─── Items ───

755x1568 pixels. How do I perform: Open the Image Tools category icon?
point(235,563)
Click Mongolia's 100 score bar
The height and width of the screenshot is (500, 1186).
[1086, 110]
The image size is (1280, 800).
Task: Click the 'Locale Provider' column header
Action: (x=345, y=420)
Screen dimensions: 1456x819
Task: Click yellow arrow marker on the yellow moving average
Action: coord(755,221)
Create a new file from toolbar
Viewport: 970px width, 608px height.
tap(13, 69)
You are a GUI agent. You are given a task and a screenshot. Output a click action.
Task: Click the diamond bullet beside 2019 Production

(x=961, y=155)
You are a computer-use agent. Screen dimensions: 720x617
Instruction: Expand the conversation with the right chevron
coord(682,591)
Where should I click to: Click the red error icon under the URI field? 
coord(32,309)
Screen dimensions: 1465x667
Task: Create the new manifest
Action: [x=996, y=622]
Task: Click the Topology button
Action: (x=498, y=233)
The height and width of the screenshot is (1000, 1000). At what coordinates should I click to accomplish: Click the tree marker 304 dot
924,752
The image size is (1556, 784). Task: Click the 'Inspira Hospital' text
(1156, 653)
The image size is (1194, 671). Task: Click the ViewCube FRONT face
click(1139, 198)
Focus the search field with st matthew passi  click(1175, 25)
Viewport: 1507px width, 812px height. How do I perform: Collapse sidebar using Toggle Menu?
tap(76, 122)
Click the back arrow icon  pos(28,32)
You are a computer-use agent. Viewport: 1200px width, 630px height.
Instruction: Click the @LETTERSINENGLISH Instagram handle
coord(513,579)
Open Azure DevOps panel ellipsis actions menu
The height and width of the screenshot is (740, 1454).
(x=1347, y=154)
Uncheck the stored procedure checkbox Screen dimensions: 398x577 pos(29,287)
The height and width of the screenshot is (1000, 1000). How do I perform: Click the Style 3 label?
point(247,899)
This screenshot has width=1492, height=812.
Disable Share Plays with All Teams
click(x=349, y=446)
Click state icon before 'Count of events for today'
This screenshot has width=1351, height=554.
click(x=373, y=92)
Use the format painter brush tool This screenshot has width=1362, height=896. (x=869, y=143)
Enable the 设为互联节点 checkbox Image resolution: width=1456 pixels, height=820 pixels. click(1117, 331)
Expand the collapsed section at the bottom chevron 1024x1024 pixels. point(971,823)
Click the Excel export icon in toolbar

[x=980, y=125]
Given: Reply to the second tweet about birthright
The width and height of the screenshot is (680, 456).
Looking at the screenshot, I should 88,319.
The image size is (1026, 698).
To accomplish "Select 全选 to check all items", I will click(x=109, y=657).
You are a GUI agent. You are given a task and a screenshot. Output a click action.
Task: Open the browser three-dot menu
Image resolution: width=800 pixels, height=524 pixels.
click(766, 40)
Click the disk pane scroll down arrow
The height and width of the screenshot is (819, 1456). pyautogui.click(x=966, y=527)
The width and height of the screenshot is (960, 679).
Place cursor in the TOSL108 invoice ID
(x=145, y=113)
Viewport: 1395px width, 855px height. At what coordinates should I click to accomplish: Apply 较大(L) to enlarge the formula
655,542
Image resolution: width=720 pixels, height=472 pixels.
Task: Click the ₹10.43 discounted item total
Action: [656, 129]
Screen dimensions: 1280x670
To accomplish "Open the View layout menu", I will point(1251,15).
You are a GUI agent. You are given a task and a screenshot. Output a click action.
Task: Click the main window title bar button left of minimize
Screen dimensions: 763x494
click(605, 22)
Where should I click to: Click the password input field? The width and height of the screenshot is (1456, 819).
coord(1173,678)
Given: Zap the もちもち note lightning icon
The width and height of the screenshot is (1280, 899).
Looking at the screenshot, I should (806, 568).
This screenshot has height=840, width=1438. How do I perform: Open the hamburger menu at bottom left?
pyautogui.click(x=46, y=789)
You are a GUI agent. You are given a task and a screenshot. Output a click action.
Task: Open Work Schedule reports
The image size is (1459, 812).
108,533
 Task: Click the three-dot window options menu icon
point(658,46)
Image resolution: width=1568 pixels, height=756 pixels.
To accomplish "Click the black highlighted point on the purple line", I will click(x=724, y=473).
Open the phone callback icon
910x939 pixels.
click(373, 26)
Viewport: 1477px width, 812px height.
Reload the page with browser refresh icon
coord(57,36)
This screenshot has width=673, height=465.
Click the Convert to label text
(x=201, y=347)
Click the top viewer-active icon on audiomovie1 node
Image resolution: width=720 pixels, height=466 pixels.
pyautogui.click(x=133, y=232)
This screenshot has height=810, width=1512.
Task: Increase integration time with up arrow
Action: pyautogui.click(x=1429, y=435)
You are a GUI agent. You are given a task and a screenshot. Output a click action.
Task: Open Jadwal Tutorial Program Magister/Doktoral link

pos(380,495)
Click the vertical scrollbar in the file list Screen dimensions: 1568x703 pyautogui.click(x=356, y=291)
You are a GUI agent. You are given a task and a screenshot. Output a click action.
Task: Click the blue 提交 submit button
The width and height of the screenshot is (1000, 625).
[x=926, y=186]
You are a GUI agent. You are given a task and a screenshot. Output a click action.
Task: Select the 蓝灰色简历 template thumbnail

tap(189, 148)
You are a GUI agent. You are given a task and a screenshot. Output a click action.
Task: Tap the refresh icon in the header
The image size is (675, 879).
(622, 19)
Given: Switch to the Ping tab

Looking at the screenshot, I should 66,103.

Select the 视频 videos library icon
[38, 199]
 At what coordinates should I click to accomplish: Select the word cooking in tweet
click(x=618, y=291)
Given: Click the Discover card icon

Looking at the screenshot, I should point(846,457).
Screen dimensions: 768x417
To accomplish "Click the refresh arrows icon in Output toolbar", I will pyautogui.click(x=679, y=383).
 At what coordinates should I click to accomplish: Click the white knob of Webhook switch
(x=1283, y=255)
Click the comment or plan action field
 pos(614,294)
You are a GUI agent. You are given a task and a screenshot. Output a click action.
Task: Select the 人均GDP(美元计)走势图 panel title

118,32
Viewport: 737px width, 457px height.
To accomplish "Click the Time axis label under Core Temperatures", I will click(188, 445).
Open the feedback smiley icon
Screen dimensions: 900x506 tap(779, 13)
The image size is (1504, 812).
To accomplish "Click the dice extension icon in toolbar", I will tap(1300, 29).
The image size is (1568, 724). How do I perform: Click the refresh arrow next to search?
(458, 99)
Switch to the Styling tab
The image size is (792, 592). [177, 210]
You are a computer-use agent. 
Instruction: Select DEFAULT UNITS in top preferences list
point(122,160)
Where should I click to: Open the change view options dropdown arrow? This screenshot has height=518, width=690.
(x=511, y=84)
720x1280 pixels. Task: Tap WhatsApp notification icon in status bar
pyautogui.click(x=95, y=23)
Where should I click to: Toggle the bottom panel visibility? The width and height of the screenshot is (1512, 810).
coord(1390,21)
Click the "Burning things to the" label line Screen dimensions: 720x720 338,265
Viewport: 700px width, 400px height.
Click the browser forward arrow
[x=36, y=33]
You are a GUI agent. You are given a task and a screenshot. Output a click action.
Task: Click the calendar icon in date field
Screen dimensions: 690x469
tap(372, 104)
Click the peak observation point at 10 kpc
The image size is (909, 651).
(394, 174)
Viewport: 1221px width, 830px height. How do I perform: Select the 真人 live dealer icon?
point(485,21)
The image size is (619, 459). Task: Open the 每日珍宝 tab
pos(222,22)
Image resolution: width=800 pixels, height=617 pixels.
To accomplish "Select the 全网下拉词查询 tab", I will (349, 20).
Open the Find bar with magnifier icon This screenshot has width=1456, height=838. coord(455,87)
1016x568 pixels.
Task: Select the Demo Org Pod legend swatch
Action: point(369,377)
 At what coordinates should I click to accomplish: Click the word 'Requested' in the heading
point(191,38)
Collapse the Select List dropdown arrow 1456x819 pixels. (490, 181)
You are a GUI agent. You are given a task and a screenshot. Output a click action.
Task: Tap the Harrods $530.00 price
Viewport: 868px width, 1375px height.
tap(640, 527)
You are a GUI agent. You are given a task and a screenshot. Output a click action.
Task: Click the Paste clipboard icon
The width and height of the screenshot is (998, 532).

───

Goal of the exercise
Rewrite the lines from the one containing "Focus the search" through the one containing "Enable the 设为互联节点", inclusive, substituting "check box" for "checkbox" and leaving everything else unchanged.

Solution for this problem
Focus the search field with st matthew passi  click(1175, 25)
Viewport: 1507px width, 812px height. How do I perform: Collapse sidebar using Toggle Menu?
tap(76, 122)
Click the back arrow icon  pos(28,32)
You are a computer-use agent. Viewport: 1200px width, 630px height.
Instruction: Click the @LETTERSINENGLISH Instagram handle
coord(513,579)
Open Azure DevOps panel ellipsis actions menu
The height and width of the screenshot is (740, 1454).
(x=1347, y=154)
Uncheck the stored procedure check box Screen dimensions: 398x577 pos(29,287)
The height and width of the screenshot is (1000, 1000). How do I perform: Click the Style 3 label?
point(247,899)
This screenshot has width=1492, height=812.
Disable Share Plays with All Teams
click(x=349, y=446)
Click state icon before 'Count of events for today'
This screenshot has width=1351, height=554.
click(x=373, y=92)
Use the format painter brush tool This screenshot has width=1362, height=896. (x=869, y=143)
Enable the 设为互联节点 check box Image resolution: width=1456 pixels, height=820 pixels. click(1117, 331)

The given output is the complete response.